Overview
This week focuses on Computer Vision, a key area in AI that deals with how computers can gain high-level understanding from digital images or videos. We’ll explore essential concepts, techniques, and frameworks used in modern computer vision tasks.
Instructor
Siyuan Huang, BIGAI
Topics Covered
- Introduction to Computer Vision
- Lightweight PytorchVision overview
- Application of mainstream frameworks (e.g., ViT) in vision tasks
- Single-view depth estimation
- Embodied Vision tasks
Assignments
Practice Assignment:
Complete the following two tasks:
- Task1: Use the pretrained models provided by Omnidata to estimate depth and normals.

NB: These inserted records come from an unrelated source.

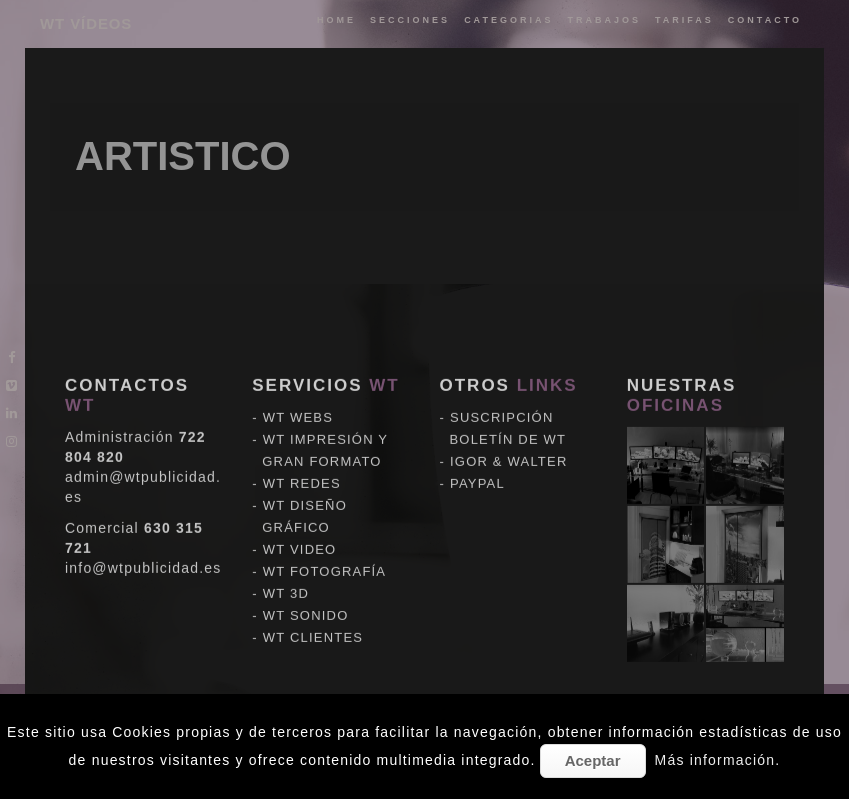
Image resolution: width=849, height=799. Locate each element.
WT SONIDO (306, 586)
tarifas (684, 20)
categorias (508, 20)
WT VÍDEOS (86, 23)
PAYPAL (477, 454)
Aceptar (593, 760)
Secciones (410, 20)
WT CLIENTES (313, 608)
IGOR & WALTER (508, 432)
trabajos (604, 20)
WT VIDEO (300, 520)
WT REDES (302, 454)
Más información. (718, 760)
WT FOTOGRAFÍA (324, 542)
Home (336, 20)
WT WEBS (298, 388)
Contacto (765, 20)
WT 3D (286, 564)
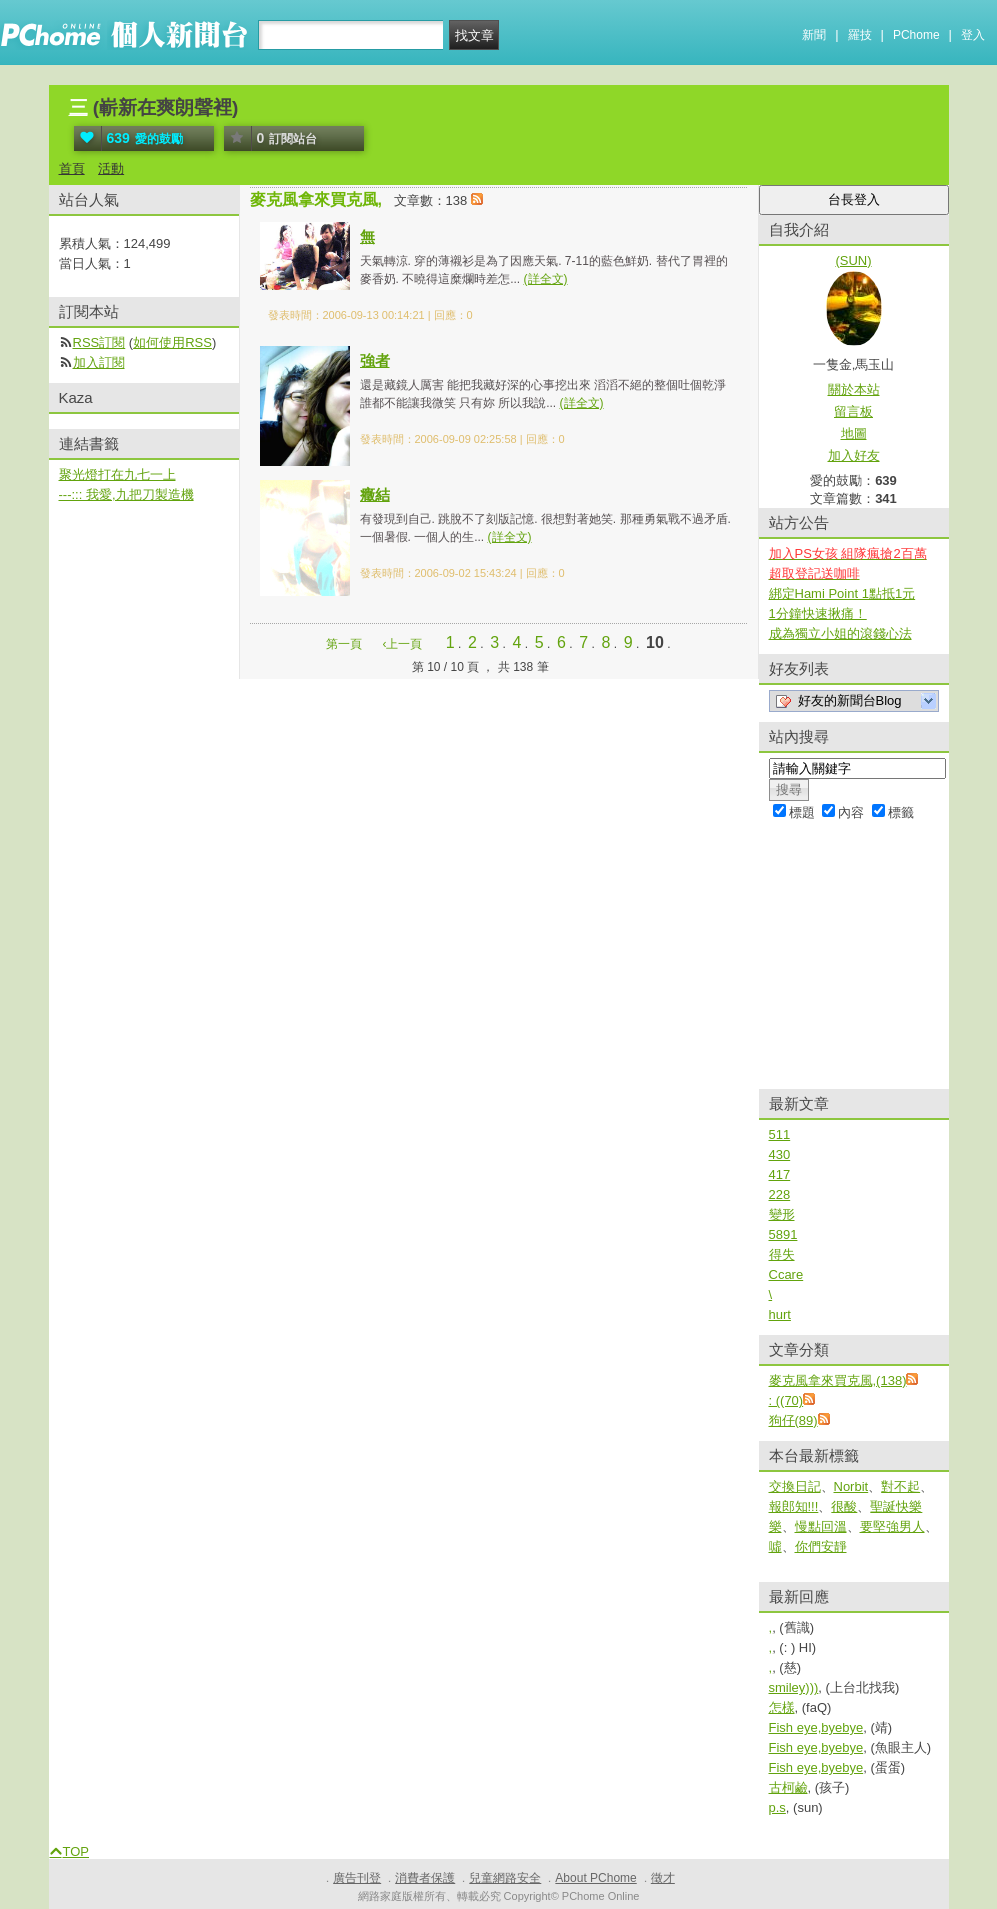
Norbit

- Task2: Given multi-view RGBD (images and depth), complete the code in hw.ipynb to reconstruct the object’s mesh.
Written Assignment:
Complete the following task:
- Task1: Use the pretrained models provided by Omnidata to estimate depth and normals.
Additional Resources
Notes
- This module builds on the PyTorch skills you’ve developed in previous weeks. Make sure you’re comfortable with basic PyTorch operations before diving into vision-specific tasks.
- For the practice assignment, consider how your model interacts with its environment in an embodied AI context.
- As always, document your code thoroughly and use version control (Git) for your project.
- Submit your assignments on GitHub Classroom.